The standard taʻovala, for formal and semi-formal wear, is a short mat coming halfway up the thighs. It is wrapped around the waist and tied with a kafa, a traditional rope often made of woven coconut coir or human hair belonging to a deceased ancestor. The mat worn on festive occasions, such as to one's own wedding, is much larger, finely woven, and often very nicely decorated. This fine variant of taʻovala is known as the ngafingafi, and corresponds to the 'Ie Tōga of the Samoans. The value of individual ngafingafi is determined by its colour, which may range from bleached white to a rich shade of tan or even coffee, depending on its age; the darker the colour, the greater the age, and the higher the value and prestige of the fine mat. Likewise, the taʻovala for a funeral is also a huge mat, but much coarser and undecorated, woven from the rougher side of the pandanus leaf. If the wearer is of an inferior rank to the deceased, then the mat to be donned would be old, well-worn, and tied in such a way as to wrap around the upper body and veil the head. The older and more torn it is, the better. All these special mats are kept as precious heirlooms.

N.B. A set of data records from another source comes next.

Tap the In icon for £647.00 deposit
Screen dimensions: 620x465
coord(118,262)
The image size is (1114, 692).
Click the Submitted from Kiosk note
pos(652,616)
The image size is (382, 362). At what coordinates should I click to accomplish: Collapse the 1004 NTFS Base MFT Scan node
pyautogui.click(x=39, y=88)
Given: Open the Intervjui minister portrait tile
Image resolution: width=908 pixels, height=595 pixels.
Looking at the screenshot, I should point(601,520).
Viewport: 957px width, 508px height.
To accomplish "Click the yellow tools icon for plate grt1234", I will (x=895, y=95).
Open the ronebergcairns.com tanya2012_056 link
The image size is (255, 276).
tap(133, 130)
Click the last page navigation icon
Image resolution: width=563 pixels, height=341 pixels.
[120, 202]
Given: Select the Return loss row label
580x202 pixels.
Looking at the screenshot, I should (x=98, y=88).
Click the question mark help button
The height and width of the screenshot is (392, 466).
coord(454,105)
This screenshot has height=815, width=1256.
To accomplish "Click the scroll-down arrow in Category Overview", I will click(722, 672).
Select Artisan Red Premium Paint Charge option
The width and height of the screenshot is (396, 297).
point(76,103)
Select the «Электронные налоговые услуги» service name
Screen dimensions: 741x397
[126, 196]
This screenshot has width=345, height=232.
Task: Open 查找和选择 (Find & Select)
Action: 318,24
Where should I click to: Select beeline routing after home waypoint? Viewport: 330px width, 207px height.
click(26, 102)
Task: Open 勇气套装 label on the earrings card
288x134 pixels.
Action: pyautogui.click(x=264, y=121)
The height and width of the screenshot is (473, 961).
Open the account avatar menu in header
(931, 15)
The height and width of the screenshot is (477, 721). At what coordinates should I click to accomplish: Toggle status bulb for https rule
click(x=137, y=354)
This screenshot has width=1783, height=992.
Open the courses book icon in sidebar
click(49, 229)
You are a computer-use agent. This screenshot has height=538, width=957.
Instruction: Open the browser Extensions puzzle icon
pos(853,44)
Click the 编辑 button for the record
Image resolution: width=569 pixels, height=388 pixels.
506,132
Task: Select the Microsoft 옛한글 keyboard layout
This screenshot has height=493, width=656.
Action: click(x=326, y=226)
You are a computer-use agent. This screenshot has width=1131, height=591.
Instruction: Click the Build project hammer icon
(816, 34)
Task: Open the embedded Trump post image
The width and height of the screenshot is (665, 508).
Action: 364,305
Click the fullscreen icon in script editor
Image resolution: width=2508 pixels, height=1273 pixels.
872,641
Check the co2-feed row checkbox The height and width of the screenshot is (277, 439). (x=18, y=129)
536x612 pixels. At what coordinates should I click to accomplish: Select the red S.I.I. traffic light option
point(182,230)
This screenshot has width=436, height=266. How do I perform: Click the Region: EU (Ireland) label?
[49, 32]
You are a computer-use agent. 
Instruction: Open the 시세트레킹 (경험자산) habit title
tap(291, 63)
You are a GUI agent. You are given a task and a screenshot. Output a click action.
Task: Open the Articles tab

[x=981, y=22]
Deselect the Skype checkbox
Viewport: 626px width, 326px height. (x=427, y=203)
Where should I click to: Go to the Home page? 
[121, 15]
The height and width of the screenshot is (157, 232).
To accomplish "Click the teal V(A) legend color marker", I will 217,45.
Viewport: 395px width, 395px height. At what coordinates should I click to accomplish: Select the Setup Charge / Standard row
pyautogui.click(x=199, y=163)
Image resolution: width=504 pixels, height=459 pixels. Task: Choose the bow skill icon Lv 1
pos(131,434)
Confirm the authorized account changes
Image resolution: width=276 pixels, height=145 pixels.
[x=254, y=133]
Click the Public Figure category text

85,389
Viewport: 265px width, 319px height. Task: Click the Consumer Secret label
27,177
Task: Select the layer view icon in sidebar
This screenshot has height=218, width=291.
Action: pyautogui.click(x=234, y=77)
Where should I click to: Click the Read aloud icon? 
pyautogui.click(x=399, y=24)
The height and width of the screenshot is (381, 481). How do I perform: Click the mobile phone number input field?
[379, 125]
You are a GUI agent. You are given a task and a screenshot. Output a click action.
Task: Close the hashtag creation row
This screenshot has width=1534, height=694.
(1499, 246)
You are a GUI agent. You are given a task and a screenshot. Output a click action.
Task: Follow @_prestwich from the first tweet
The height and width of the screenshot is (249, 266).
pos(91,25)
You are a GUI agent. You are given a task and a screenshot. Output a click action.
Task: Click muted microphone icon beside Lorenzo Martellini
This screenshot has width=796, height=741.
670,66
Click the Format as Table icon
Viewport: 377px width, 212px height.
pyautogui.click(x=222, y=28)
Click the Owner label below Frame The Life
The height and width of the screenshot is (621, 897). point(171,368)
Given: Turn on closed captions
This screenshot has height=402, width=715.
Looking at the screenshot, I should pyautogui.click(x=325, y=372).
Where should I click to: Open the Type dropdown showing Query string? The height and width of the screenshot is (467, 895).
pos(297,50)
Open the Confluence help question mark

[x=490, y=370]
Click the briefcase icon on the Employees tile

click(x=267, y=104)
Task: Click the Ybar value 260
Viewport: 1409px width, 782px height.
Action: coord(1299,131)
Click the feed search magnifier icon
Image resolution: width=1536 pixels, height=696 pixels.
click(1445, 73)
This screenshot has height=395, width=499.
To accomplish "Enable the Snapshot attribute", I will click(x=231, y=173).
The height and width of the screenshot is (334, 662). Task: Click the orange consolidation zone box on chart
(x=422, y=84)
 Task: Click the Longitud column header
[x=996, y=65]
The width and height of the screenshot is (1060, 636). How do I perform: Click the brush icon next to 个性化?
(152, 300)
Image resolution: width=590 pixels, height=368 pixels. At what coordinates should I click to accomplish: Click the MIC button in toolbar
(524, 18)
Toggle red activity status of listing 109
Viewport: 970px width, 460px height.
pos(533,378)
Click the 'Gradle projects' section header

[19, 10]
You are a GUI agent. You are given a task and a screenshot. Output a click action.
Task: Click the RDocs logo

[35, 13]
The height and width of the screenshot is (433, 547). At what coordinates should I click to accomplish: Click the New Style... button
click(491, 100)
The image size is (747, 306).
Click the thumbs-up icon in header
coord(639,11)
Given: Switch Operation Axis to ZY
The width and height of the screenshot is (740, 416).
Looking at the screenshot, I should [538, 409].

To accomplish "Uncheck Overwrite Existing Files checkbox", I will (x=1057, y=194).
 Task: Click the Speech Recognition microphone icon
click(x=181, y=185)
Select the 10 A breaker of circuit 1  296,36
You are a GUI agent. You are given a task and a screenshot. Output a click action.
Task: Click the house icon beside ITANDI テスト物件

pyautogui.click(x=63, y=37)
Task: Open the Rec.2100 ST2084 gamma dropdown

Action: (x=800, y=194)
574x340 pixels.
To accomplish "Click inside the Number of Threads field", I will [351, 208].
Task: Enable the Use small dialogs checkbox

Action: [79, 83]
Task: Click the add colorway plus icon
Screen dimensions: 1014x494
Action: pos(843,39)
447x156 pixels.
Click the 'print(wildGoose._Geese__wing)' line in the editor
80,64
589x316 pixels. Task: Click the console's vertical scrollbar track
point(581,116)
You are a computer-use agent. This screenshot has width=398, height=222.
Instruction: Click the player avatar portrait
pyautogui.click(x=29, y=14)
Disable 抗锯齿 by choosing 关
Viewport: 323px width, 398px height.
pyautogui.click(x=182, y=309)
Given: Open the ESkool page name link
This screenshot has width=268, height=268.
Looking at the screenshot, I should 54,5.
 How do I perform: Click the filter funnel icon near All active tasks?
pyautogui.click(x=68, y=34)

Taʻovala are part of the koloa, the handicraft goods made by the women. Every woman can do it. If girls do not learn it at home, it will be taught at school. More recently, however, some women specialise in the handicraft and sell their products on the market.

== Materials ==
Taʻovala can be made from different materials, which can be either natural or synthetic:
- Strips of pandanus leaves, usually unpainted.
 Although sometimes black strips are used, the taʻovala is rarely wholly black.
 The strips range from coarse (15 mm or so as for funerals) to fine (a couple of millimeters, as the taʻovala loukeha, in which one is dressed to visit the king).
 Mats are always woven by hand, especially the fine mats. Making fine mats is labor-intensive, takes a long time to complete, and therefore they are expensive. The oldest and most valuable Tongan fine mats are preserved by the Tongan royal family to wear on formal occasions.
- Strips of hibiscus bast fiber, called fau.
 Same as the pandanus leaves, but not as coarse and as such, they can be plaited in a variety of patterns, which is faster and cheaper than weaving them by hand.
 Most of the civil servants' taʻovala are made in this way.
- Plastic, particularly material obtained from old flour bags.
 Old flour bags are preferred as an alternative source material that is quickly available – does not require lengthy preparation.

== History ==
Before the advent of Western influence, the men wore a fringe skirt of native materials about 25 to 30 in long. Women traditionally wore two mats about a yard (metre) square each, made by weaving pandanus and hibiscus leaves together, and belted around the waist. Children were usually naked. The Christian missionaries who began arriving in the late 19th century influenced the islanders' notions of modesty.